» Exercise requirements
Rewrite every line of the entries below as a numbered list, omitting any blank lines.

[Start Dataset entries]

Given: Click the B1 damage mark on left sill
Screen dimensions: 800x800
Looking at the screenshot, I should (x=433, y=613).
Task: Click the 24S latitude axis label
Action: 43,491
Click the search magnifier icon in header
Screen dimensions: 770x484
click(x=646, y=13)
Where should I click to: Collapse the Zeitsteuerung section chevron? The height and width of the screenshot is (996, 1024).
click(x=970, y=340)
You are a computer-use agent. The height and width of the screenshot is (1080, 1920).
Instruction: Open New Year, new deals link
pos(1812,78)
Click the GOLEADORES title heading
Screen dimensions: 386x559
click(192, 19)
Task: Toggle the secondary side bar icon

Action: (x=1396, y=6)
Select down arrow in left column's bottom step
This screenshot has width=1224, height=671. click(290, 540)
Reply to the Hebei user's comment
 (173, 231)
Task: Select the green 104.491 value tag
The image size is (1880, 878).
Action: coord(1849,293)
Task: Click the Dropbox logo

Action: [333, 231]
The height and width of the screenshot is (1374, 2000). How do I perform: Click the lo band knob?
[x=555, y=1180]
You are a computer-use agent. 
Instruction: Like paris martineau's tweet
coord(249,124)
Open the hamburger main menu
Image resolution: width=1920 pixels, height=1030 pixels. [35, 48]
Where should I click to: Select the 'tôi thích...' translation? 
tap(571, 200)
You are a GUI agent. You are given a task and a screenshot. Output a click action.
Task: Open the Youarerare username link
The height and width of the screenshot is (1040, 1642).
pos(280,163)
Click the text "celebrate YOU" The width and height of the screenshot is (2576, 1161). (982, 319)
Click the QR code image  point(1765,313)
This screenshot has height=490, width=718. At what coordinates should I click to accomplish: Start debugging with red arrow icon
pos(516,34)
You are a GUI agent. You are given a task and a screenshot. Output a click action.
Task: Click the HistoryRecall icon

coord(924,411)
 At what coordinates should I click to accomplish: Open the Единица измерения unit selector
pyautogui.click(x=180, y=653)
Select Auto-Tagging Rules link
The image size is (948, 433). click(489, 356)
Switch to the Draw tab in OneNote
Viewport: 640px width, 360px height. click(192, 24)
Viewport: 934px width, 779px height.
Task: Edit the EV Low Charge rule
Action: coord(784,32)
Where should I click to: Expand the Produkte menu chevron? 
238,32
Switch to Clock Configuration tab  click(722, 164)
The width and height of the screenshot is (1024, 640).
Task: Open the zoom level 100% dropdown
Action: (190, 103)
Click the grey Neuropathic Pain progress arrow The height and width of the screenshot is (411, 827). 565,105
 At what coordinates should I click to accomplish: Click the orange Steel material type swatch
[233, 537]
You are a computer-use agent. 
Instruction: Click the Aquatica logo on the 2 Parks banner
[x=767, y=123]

[End Dataset entries]

» Result below
1. Given: Click the B1 damage mark on left sill
2. Screen dimensions: 800x800
3. Looking at the screenshot, I should (x=433, y=613).
4. Task: Click the 24S latitude axis label
5. Action: 43,491
6. Click the search magnifier icon in header
7. Screen dimensions: 770x484
8. click(x=646, y=13)
9. Where should I click to: Collapse the Zeitsteuerung section chevron? The height and width of the screenshot is (996, 1024).
10. click(x=970, y=340)
11. You are a computer-use agent. The height and width of the screenshot is (1080, 1920).
12. Instruction: Open New Year, new deals link
13. pos(1812,78)
14. Click the GOLEADORES title heading
15. Screen dimensions: 386x559
16. click(192, 19)
17. Task: Toggle the secondary side bar icon
18. Action: (x=1396, y=6)
19. Select down arrow in left column's bottom step
20. This screenshot has width=1224, height=671. click(290, 540)
21. Reply to the Hebei user's comment
22.  (173, 231)
23. Task: Select the green 104.491 value tag
24. The image size is (1880, 878).
25. Action: coord(1849,293)
26. Task: Click the Dropbox logo
27. Action: [333, 231]
28. The height and width of the screenshot is (1374, 2000). How do I perform: Click the lo band knob?
29. [x=555, y=1180]
30. You are a computer-use agent. 
31. Instruction: Like paris martineau's tweet
32. coord(249,124)
33. Open the hamburger main menu
34. Image resolution: width=1920 pixels, height=1030 pixels. [35, 48]
35. Where should I click to: Select the 'tôi thích...' translation? 
36. tap(571, 200)
37. You are a GUI agent. You are given a task and a screenshot. Output a click action.
38. Task: Open the Youarerare username link
39. The height and width of the screenshot is (1040, 1642).
40. pos(280,163)
41. Click the text "celebrate YOU" The width and height of the screenshot is (2576, 1161). (982, 319)
42. Click the QR code image  point(1765,313)
43. This screenshot has height=490, width=718. At what coordinates should I click to accomplish: Start debugging with red arrow icon
44. pos(516,34)
45. You are a GUI agent. You are given a task and a screenshot. Output a click action.
46. Task: Click the HistoryRecall icon
47. coord(924,411)
48.  At what coordinates should I click to accomplish: Open the Единица измерения unit selector
49. pyautogui.click(x=180, y=653)
50. Select Auto-Tagging Rules link
51. The image size is (948, 433). click(489, 356)
52. Switch to the Draw tab in OneNote
53. Viewport: 640px width, 360px height. click(192, 24)
54. Viewport: 934px width, 779px height.
55. Task: Edit the EV Low Charge rule
56. Action: coord(784,32)
57. Where should I click to: Expand the Produkte menu chevron? 
58. 238,32
59. Switch to Clock Configuration tab  click(722, 164)
60. The width and height of the screenshot is (1024, 640).
61. Task: Open the zoom level 100% dropdown
62. Action: (190, 103)
63. Click the grey Neuropathic Pain progress arrow The height and width of the screenshot is (411, 827). 565,105
64.  At what coordinates should I click to accomplish: Click the orange Steel material type swatch
65. [233, 537]
66. You are a computer-use agent. 
67. Instruction: Click the Aquatica logo on the 2 Parks banner
68. [x=767, y=123]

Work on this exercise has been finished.